In std::make_pair there is only one implementation C++14 onwards
template< class T1, class T2 > constexpr std::pair<V1,V2> make_pair( T1&& t, T2&& u );
Both parameters are R-value references and according to this
R-values references cannot be initialized with l-values.
int i = 1;
char ch = 'a';
std::unordered_map<int, char> mp;
mp.insert(make_pair<int,char>(i, ch));
So when I try to use make_pair as in the above code it correctly throws an error error: cannot bind rvalue reference of type 'int&&' to lvalue of type 'int'.
However it works perfectly for the above code if I change drop the template arguments and call it as
mp.insert(make_pair(i, ch));
I'm confused how this works as i and ch both are L-values.

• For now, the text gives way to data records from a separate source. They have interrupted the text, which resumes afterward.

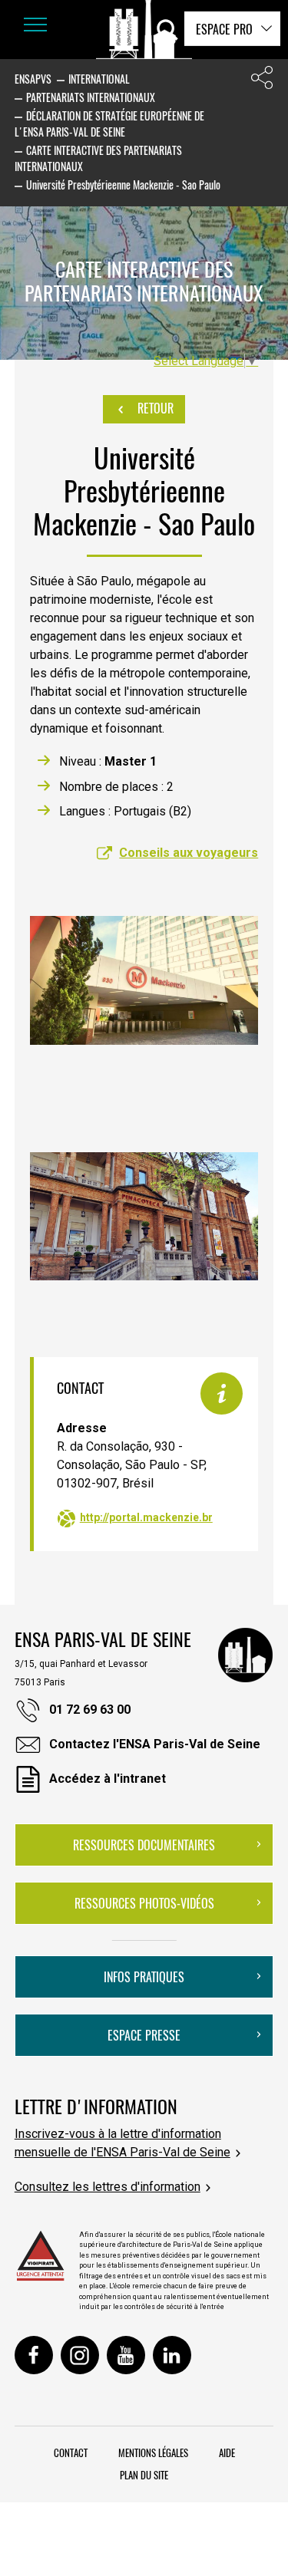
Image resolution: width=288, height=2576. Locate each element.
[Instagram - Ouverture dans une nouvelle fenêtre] (80, 2355)
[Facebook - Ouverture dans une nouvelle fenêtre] (34, 2355)
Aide (227, 2452)
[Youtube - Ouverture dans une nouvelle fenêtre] (126, 2355)
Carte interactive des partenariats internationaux (98, 158)
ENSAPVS (33, 79)
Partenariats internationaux (90, 97)
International (99, 79)
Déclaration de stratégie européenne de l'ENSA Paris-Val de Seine (109, 123)
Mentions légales (153, 2452)
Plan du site (144, 2474)
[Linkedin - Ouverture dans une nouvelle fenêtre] (172, 2355)
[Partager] (261, 81)
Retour (154, 408)
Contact (71, 2452)
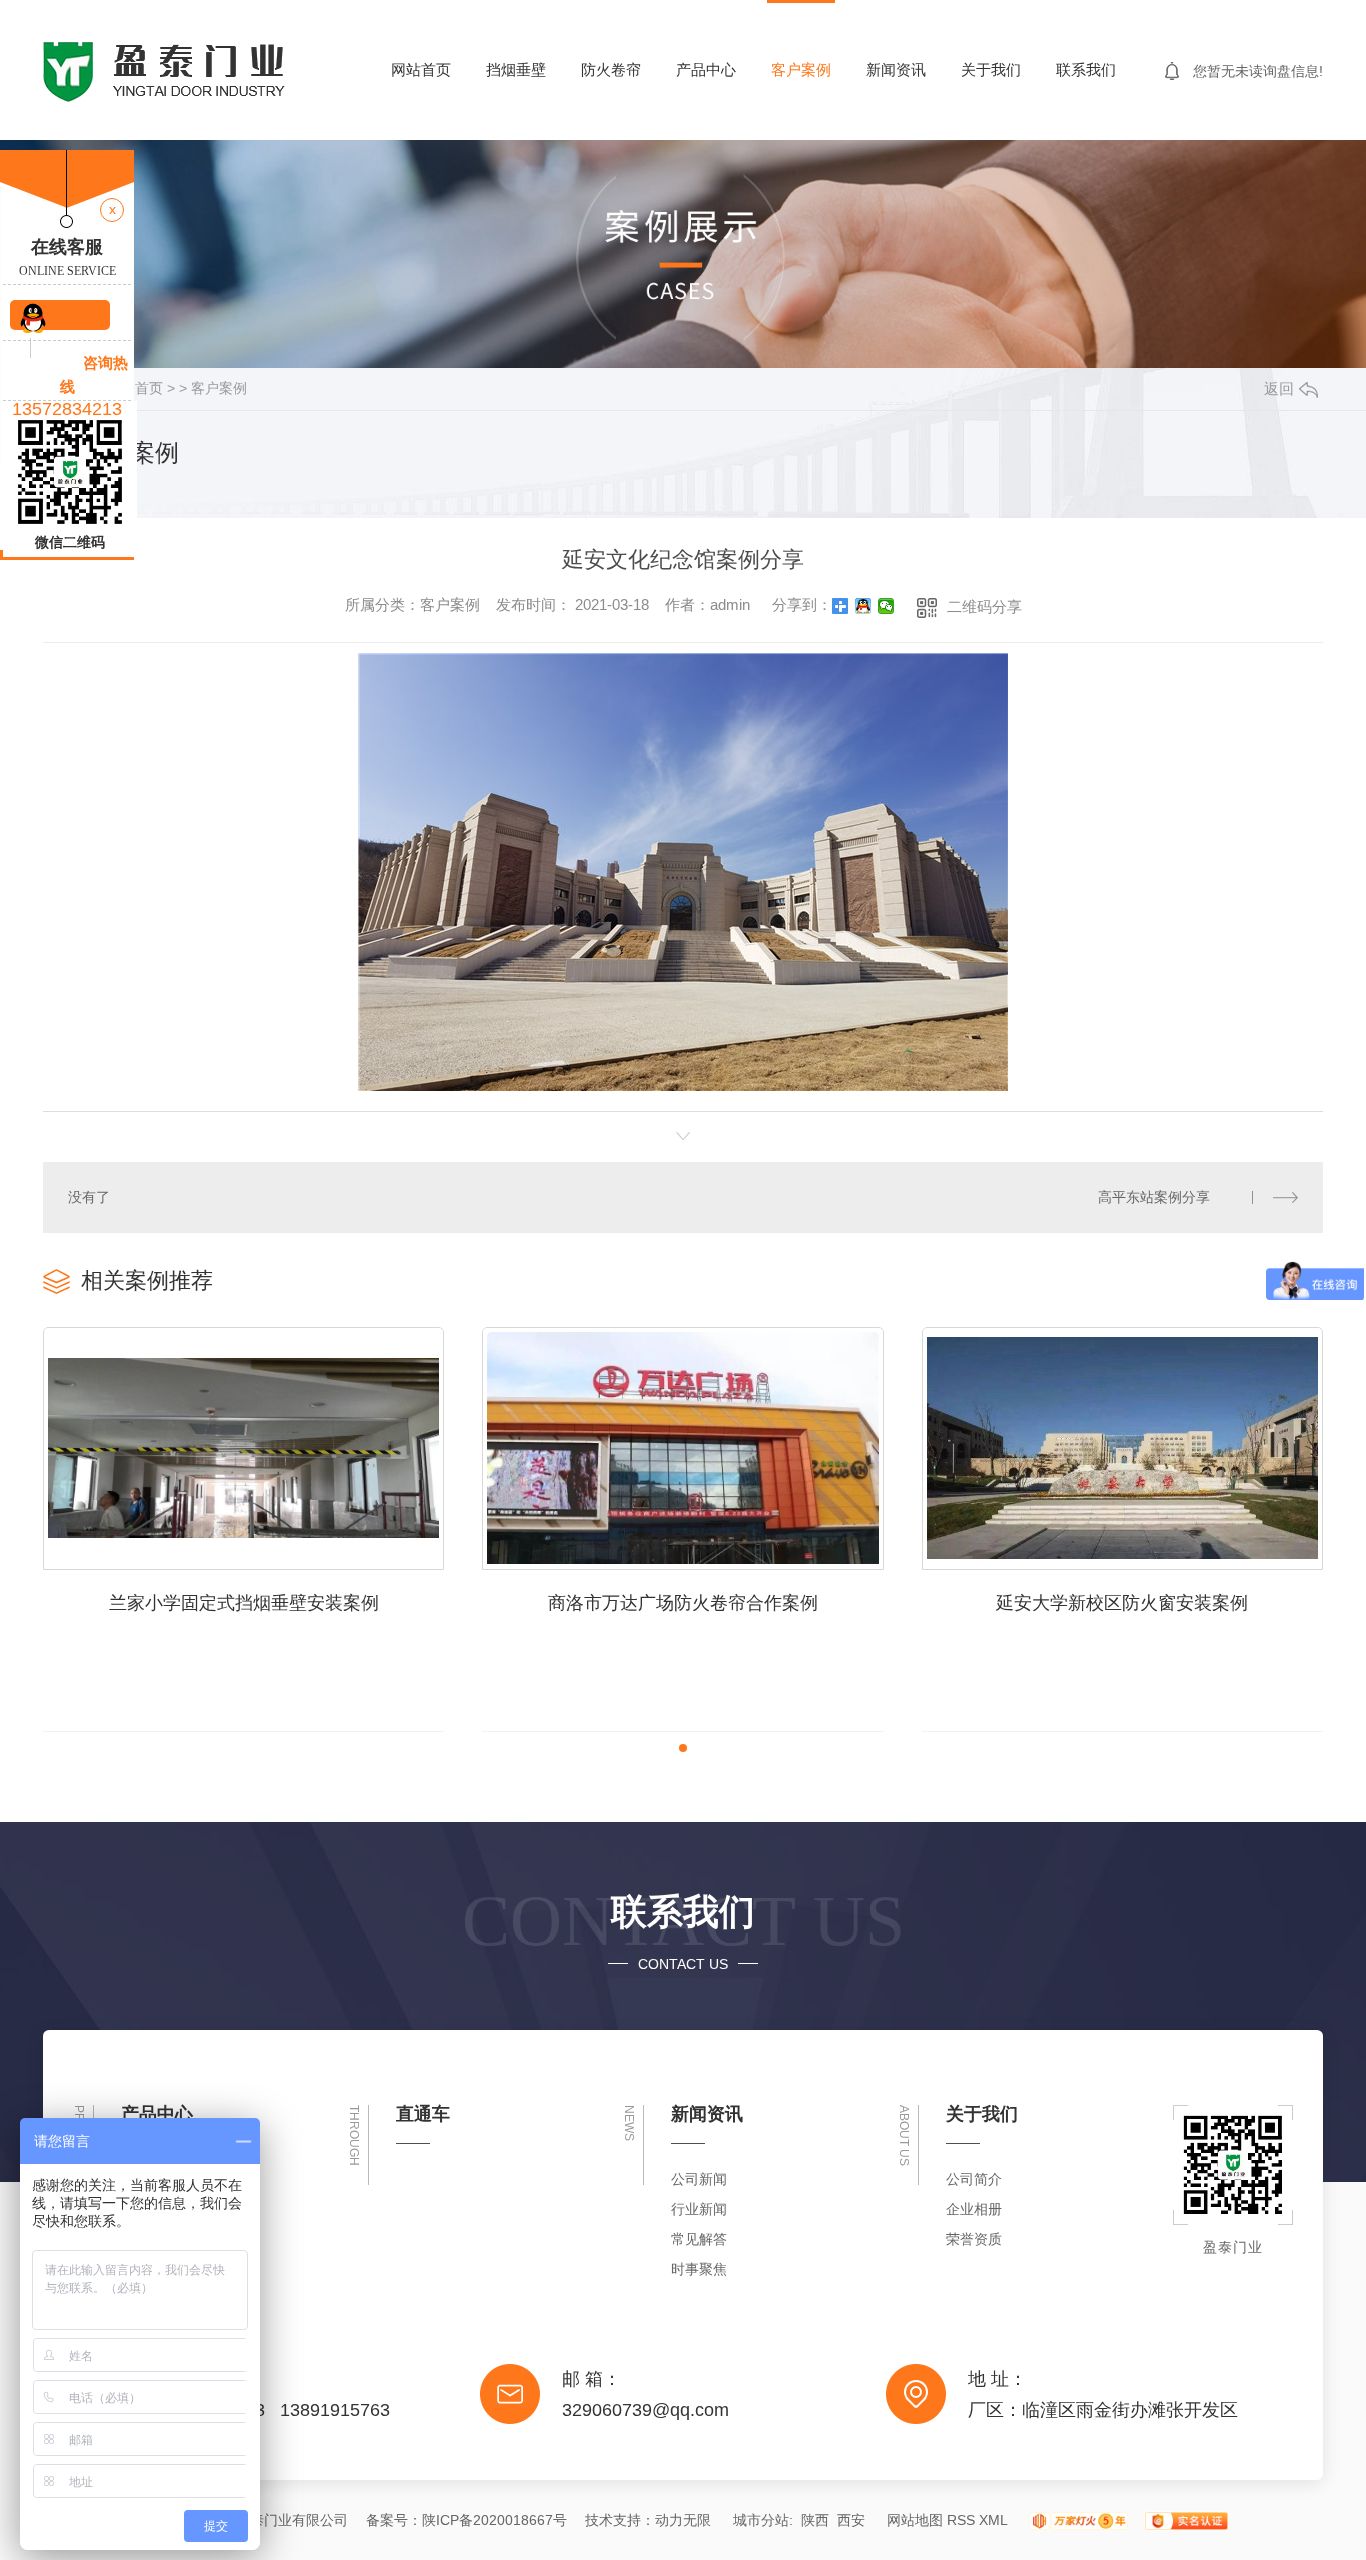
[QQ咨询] (60, 315)
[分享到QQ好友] (863, 606)
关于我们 (991, 69)
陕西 (815, 2520)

Does template argument resolution convert L-values to R-values or like how does this work?
The parameters of make_pair are not declared as rvalue-reference, but forwarding reference.
Forwarding references are a special kind of references that preserve the value category of a function argument, making it possible to forward it by means of std::forward. Forwarding references are either:
- function parameter of a function template declared as rvalue reference to cv-unqualified type template parameter of that same function template:
Forwarding referece works with both lvalues and rvalues, with the help of template argument deduction. When being passed an lvalue, the template parameter would be deduced as lvalue-reference, after reference collapsing, the function parameter is lvalue-reference too. When being passing an rvalue, the template parameter would be deduced as non-reference, the function parameter is rvalue-reference.
On the other hand, if you specify the template argument explicitly like make_pair<int,char>(...), the function parameter become rvalue-reference accordingly.